Because Gifted for Leadership serves women in all kinds of church leadership roles, we have a great opportunity to learn from each other. I thought it would be helpful to occasionally highlight a leadership role and learn more about what it involves—plus receive some leadership lessons from a gifted woman.
Enjoy this interview with Executive Pastor Karen Miller.
What does your role as executive pastor look like?
As executive pastor, my first role is to be second chair to the senior pastor, to be sure he is freed to focus on his greatest gifts—leadership, vision, prayer, and preaching. I make sure that he has the ability to focus. And at times I serve as a brainstorming partner for him. So we partner in ministry.
My other major role is to oversee and manage all the staff. I may not be the direct supervisor for everyone, but I hire and fire and do all the personnel tasks as well as give weekly supervision. I help with the growth of the staff and the growth of the church. My goal is really to make sure the staff is healthy.
The other role is to oversee, because those pastors and staff people oversee ministries, so I'm ultimately over the ministries if a problem arises. So I tell people I problem-solve all day with my staff and the problems get to my desk.
What are some of your most memorable experiences in this role?
I love to lead leaders, so a day when I come home really energized is when I've sat with my senior leaders. I just love pouring into their growth and stretching them. A couple of weeks ago, we had a pastoral staff retreat, and the first day I had all the people who have pastoral roles with us. I just loved getting them to connect, feeding into them, and having the senior pastor connect with them. The next day we had six senior pastoral staff, and in the morning we started to worship together and then the Holy Spirit just came—and I threw the agenda away. I love to work with the Holy Spirit. I have my agenda. I have my direction set, but I'm always prepared to put it aside.
I enjoy partnering with my senior pastor. He's a great leader. Our gifts complement one another, so I love doing that. I also love continuing to learn how to be a good second chair. Being a second chair leader is a unique role that a lot of people don't understand, so I've found a lot of help. Mike Bonem and Roger Patterson's book Leading from the Second Chair has been really helpful.
What are some of the main challenges you regularly face as executive pastor?
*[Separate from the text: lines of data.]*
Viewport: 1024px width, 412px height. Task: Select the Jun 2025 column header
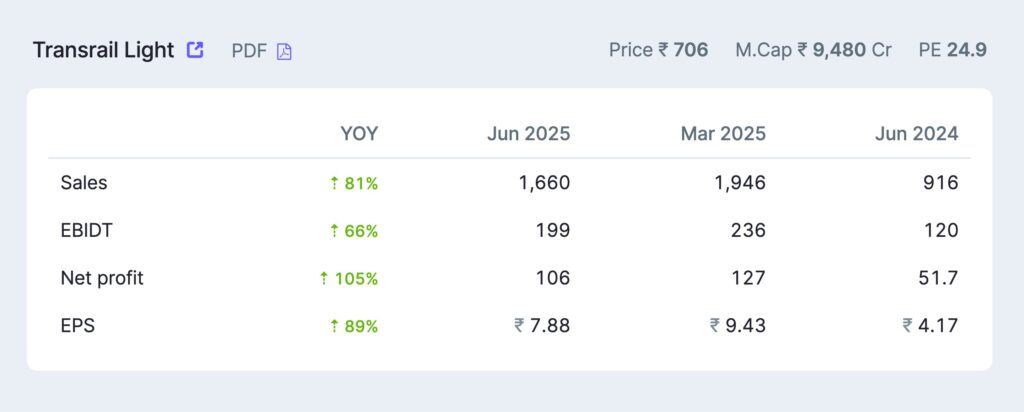coord(529,134)
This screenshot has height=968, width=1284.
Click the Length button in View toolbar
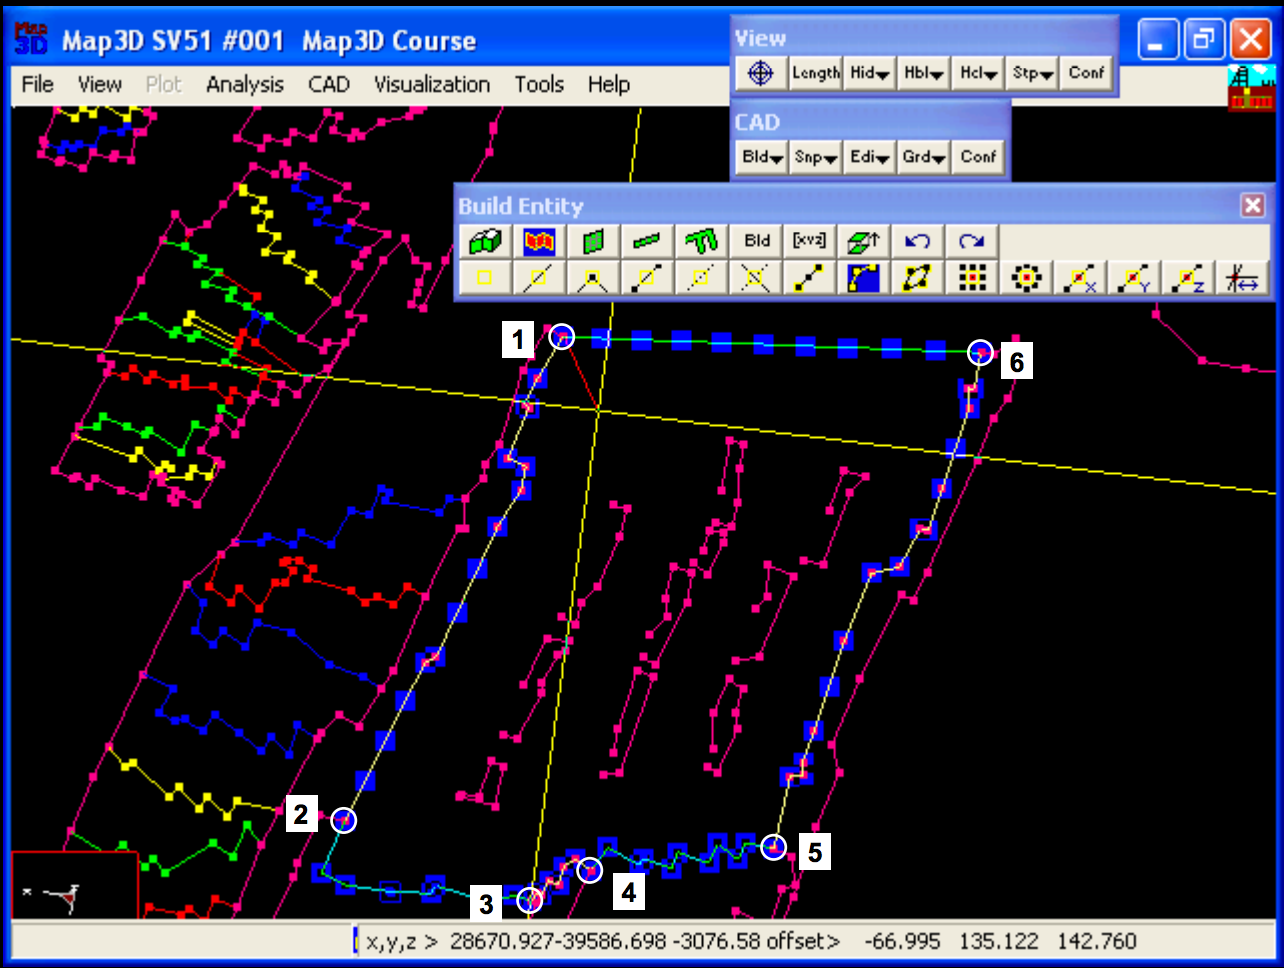click(x=815, y=73)
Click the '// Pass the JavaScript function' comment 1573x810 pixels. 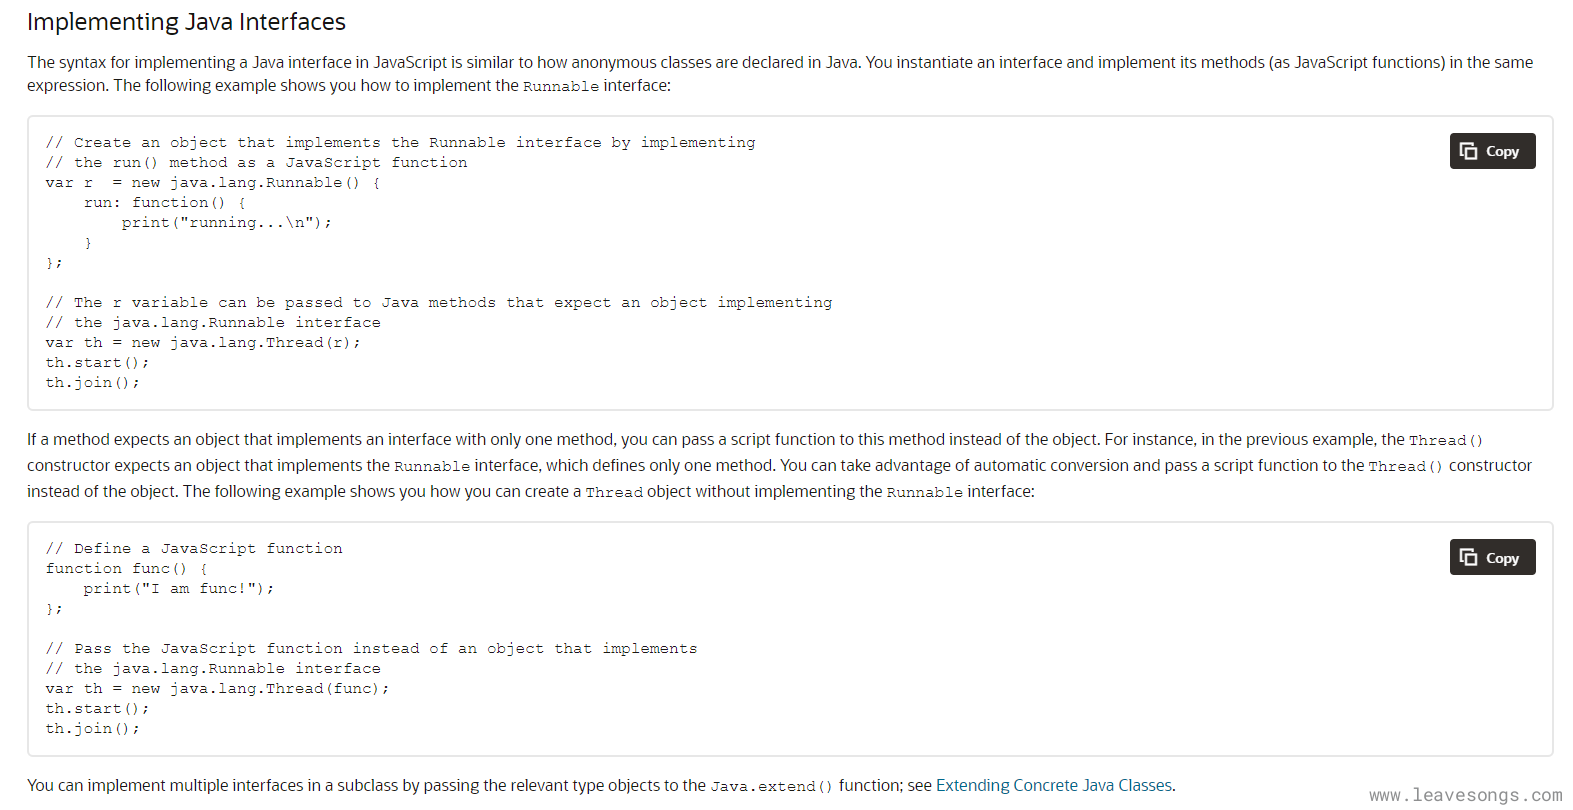click(x=371, y=649)
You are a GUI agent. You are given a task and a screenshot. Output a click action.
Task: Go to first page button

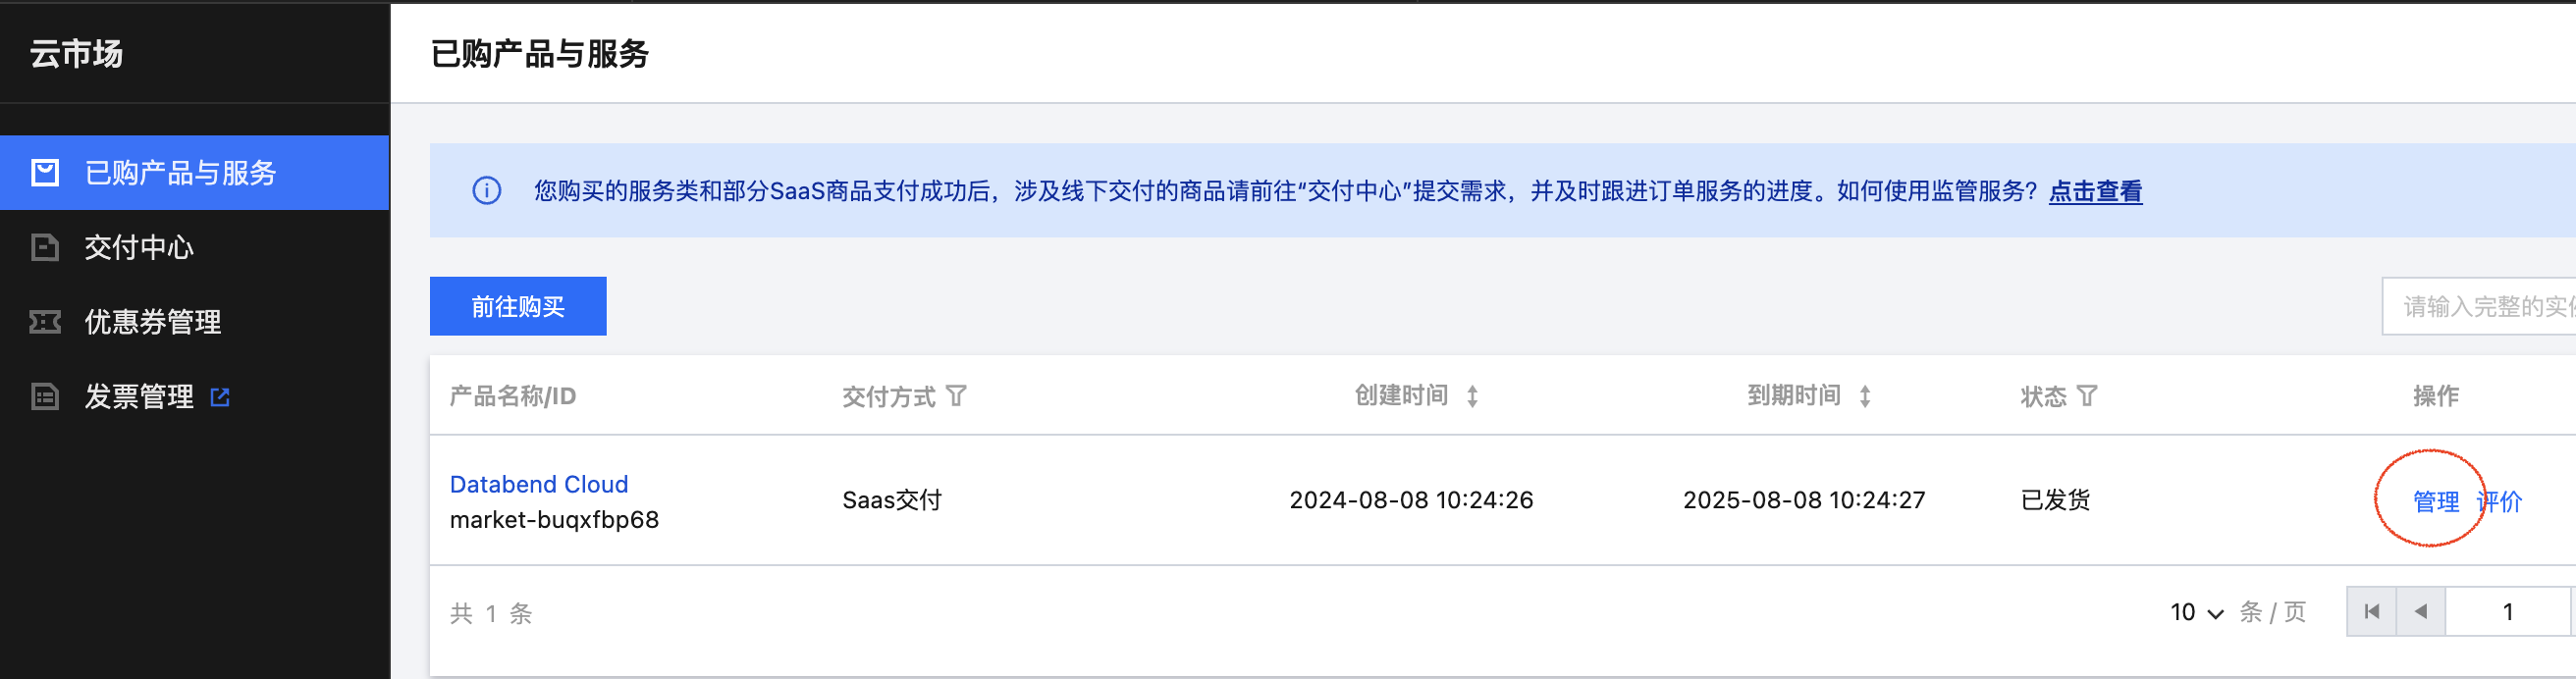pyautogui.click(x=2371, y=611)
One is the amount of information I carry that can't be shared other places because it's highly confidential. I used to hate the saying that leadership can be lonely. I always wanted to prove it wrong, but my life is proving it right. I struggle with that because I am relational and I love friendships. But it's really difficult to be friends with people in the church. When you work, sometimes your frustration is with your boss, and that's what you talk about when you get together with girlfriends. So I've made a commitment to my senior pastor that there are only two people I talk about him with, if I'm frustrated: my husband and my spiritual director. Sometimes people are like, "Wow, you seem really upset." Well, I could be working through a major struggle with my pastor, I can't share that. So the loneliness is hard, figuring out how to navigate friendships.